Closed shark803 closed 4 years ago
Hi, Thanks for bringing up this point. I have tried finetuning ALBERT pretrained MTB on the SemEval task, and compared it against training ALBERT directly on SemEval. Indeed, it looks like the F1 score is worse if one uses pretrained MTB for ALBERT, so I guess ALBERT's architecture may not be suitable for MTB. I have updated the repo with the results for reference.
Thank you for your kindly response. We find that Bert_uncase pretrained model performances better on SemEval. We just pretrain the mtb 2 epoches, and can get the f1 0.764. We try to pretrain more epoches on another server. But the code seems only support one gpu during the protrain, how can I fix the code to support more gpus?

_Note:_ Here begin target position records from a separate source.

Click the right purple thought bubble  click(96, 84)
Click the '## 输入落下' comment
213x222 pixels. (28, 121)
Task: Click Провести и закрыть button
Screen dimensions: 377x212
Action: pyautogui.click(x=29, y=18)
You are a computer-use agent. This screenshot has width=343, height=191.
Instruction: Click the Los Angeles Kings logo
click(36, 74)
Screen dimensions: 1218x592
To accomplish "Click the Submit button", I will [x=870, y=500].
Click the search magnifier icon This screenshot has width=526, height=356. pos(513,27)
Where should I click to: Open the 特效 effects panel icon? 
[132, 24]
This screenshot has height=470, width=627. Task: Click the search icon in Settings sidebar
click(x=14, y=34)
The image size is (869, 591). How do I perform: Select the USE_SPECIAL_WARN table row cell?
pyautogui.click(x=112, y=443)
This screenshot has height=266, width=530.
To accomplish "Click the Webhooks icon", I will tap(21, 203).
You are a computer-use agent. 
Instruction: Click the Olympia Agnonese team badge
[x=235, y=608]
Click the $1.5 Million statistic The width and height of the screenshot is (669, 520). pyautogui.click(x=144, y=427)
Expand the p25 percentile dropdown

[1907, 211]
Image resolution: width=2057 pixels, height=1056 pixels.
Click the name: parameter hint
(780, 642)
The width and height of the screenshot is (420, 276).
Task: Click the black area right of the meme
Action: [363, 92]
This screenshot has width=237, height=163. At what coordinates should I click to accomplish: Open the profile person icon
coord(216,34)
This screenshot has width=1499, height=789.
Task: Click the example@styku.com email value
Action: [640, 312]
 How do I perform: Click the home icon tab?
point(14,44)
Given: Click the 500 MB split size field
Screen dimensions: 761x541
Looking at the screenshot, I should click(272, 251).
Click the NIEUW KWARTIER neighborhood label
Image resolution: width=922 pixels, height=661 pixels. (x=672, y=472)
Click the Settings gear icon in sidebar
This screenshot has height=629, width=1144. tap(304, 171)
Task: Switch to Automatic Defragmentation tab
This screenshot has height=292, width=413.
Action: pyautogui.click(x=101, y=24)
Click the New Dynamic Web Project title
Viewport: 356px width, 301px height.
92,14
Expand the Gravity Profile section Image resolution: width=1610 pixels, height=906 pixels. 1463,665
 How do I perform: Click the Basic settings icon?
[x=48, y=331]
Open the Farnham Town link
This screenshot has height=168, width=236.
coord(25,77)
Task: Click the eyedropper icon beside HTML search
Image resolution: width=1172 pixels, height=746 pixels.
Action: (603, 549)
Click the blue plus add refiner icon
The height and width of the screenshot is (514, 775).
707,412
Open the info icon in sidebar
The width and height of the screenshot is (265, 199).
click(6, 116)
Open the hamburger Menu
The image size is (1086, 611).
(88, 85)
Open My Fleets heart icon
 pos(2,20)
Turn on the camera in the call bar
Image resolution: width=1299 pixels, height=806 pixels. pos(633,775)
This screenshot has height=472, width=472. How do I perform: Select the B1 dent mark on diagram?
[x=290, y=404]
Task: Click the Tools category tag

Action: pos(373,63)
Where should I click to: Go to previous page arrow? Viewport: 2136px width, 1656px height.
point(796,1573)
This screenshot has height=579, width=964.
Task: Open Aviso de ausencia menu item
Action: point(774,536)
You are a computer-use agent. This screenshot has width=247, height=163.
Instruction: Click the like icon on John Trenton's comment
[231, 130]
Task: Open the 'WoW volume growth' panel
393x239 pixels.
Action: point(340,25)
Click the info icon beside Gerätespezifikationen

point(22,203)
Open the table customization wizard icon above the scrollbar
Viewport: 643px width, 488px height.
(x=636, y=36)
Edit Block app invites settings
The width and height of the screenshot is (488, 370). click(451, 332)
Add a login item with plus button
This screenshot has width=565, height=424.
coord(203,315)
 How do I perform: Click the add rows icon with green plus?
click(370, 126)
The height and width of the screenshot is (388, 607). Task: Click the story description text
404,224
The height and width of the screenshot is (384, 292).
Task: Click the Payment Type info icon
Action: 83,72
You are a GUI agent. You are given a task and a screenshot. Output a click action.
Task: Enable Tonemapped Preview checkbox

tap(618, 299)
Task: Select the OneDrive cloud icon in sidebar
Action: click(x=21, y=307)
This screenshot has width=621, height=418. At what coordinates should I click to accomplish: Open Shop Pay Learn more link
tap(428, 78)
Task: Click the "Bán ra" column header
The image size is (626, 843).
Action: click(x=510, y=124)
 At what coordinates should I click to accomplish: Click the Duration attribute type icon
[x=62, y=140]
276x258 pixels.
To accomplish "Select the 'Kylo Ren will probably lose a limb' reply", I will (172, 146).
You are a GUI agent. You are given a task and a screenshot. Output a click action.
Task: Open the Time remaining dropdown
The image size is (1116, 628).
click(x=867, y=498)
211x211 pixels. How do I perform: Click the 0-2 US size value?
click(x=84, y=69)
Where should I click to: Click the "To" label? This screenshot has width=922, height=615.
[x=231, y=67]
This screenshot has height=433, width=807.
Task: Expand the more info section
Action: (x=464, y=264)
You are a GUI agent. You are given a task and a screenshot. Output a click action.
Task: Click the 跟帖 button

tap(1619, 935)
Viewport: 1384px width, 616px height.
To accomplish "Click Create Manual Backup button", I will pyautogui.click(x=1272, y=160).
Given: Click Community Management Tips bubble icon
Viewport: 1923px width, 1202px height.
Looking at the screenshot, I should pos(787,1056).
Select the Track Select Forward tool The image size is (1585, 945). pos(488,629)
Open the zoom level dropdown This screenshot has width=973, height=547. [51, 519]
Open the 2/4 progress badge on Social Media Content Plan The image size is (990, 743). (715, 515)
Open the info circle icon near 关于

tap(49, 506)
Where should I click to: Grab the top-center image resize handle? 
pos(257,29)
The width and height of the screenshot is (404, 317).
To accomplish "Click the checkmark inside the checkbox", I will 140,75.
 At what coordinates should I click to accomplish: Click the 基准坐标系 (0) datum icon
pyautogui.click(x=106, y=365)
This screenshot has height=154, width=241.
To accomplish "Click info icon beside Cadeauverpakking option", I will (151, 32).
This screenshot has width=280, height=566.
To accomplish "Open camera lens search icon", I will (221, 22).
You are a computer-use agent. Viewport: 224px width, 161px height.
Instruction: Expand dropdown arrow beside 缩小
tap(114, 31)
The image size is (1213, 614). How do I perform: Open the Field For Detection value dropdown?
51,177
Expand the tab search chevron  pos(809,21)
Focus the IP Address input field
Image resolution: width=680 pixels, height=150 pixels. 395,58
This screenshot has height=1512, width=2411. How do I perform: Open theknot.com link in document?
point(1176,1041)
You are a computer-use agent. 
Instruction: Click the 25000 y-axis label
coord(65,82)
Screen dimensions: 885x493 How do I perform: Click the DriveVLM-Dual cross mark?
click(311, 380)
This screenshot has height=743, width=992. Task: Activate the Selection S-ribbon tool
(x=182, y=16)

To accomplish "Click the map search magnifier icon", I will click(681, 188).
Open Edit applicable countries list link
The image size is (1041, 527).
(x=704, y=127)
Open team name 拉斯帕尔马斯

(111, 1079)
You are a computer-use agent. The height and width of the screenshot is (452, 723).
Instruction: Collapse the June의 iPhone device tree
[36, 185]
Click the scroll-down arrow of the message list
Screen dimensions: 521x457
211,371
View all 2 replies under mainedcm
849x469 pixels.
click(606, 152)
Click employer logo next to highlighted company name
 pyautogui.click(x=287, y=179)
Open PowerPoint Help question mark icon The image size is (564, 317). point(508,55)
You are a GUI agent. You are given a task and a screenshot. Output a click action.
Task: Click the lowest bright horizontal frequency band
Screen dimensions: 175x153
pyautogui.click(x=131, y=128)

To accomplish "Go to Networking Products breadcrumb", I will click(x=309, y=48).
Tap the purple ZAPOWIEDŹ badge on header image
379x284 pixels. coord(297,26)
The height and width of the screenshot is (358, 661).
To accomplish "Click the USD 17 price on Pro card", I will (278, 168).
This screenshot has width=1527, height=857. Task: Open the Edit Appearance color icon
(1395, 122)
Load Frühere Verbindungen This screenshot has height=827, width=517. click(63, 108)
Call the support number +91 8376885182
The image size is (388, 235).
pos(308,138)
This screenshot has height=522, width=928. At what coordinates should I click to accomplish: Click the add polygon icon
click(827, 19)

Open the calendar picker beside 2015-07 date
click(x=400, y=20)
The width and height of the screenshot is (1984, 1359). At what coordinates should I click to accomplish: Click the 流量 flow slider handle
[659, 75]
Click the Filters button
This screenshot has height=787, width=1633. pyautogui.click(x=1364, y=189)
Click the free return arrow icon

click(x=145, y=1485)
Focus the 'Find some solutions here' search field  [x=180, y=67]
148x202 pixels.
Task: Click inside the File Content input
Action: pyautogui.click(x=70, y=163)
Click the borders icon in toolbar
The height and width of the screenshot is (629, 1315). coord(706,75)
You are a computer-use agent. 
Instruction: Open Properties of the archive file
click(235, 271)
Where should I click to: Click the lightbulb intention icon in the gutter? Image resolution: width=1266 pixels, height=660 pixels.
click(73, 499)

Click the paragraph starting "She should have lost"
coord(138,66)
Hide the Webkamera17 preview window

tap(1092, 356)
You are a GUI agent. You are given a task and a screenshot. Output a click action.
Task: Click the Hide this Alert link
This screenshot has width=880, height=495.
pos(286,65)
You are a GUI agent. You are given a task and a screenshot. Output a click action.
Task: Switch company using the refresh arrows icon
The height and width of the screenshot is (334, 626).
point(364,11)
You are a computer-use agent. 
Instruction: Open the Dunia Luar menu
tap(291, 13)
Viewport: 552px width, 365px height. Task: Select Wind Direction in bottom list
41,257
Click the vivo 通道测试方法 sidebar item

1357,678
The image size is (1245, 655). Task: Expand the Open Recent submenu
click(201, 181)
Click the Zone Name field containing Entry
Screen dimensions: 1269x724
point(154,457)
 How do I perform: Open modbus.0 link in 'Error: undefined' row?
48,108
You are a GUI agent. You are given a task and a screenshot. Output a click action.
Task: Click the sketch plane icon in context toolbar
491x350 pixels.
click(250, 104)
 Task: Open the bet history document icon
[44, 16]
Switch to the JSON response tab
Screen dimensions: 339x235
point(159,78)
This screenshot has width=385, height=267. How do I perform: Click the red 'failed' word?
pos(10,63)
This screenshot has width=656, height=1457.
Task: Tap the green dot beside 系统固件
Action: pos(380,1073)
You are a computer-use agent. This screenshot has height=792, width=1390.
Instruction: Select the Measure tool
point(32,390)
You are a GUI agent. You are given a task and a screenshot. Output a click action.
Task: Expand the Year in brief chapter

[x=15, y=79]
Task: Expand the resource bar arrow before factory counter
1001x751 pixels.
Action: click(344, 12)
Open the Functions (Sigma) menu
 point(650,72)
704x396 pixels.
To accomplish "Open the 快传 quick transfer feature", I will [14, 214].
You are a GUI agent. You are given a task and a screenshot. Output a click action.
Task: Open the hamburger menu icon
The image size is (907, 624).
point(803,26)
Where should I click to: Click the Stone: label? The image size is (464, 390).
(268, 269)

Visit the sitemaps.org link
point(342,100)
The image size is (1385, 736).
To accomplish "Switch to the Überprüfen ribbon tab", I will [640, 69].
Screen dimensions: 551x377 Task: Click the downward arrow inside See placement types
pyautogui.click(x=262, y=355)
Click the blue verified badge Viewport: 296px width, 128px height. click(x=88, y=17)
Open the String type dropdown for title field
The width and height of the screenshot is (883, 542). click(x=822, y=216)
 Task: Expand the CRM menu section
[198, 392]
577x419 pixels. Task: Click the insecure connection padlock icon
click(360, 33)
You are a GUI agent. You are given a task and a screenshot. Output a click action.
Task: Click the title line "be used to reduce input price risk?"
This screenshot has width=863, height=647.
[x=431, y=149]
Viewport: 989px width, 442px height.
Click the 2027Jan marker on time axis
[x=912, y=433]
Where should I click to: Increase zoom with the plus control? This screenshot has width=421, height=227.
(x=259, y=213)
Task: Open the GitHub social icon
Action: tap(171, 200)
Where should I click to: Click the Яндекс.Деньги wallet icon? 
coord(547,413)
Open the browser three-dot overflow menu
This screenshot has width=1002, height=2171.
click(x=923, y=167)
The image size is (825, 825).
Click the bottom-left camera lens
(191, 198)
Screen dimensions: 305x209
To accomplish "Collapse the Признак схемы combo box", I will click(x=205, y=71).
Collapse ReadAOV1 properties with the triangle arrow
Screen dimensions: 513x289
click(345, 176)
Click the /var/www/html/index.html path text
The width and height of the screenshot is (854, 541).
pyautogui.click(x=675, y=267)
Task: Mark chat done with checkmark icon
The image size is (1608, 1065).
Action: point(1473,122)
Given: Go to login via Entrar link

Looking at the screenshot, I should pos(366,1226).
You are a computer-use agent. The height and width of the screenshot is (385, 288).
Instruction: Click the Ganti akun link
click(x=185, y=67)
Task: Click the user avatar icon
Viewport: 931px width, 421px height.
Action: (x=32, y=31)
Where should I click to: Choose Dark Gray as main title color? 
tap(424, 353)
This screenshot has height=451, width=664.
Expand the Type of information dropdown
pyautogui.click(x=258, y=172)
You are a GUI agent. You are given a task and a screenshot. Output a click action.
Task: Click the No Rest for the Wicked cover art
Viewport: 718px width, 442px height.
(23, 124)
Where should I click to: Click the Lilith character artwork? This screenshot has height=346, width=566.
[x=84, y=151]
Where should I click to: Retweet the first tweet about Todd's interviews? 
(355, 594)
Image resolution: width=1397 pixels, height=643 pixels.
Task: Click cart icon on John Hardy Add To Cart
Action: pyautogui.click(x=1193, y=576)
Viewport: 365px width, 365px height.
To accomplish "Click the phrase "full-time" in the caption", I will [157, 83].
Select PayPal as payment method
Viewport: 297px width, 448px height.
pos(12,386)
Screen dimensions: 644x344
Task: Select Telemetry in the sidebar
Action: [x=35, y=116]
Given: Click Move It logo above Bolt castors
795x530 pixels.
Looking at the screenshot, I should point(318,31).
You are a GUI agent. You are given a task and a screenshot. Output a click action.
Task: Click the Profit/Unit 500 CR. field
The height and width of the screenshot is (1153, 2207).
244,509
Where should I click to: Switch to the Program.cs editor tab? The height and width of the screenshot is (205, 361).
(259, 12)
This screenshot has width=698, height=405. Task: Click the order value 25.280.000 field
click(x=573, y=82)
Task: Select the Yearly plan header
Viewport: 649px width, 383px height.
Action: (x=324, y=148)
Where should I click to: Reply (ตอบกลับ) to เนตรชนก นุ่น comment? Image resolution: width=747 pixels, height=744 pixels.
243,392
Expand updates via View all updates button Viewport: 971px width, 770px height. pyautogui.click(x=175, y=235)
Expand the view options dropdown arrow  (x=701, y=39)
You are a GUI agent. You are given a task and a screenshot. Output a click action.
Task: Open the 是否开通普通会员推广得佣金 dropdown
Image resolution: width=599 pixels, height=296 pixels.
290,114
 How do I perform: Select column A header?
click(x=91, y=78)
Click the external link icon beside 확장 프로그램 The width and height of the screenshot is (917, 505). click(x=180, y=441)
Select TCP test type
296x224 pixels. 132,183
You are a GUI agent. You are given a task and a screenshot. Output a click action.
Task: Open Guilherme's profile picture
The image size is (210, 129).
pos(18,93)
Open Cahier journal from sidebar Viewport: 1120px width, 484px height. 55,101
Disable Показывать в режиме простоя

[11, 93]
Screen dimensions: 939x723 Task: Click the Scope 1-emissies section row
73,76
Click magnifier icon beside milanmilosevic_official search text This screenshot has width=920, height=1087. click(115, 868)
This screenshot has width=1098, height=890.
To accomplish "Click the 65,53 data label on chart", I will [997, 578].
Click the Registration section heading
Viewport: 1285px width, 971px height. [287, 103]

Generally, as presented in the paper, MTB has diminishing returns as the amount of fine-tuning dataset increases. So, practically, you might not need so many epochs (or even MTB) if you are fine-tuning on alot of data
I do not have multiple gpus so I can't support this, but it should be just adding a few lines with torch multiprocessing which you can lookup.
Hi, please reclone to get the revised MTB model as the previous implementation was not correct #9
We use your albert pretrained checkpoint files, and the finetune. The f1 0.5978749489170413. Why the value is so low. We only use the default value of the args.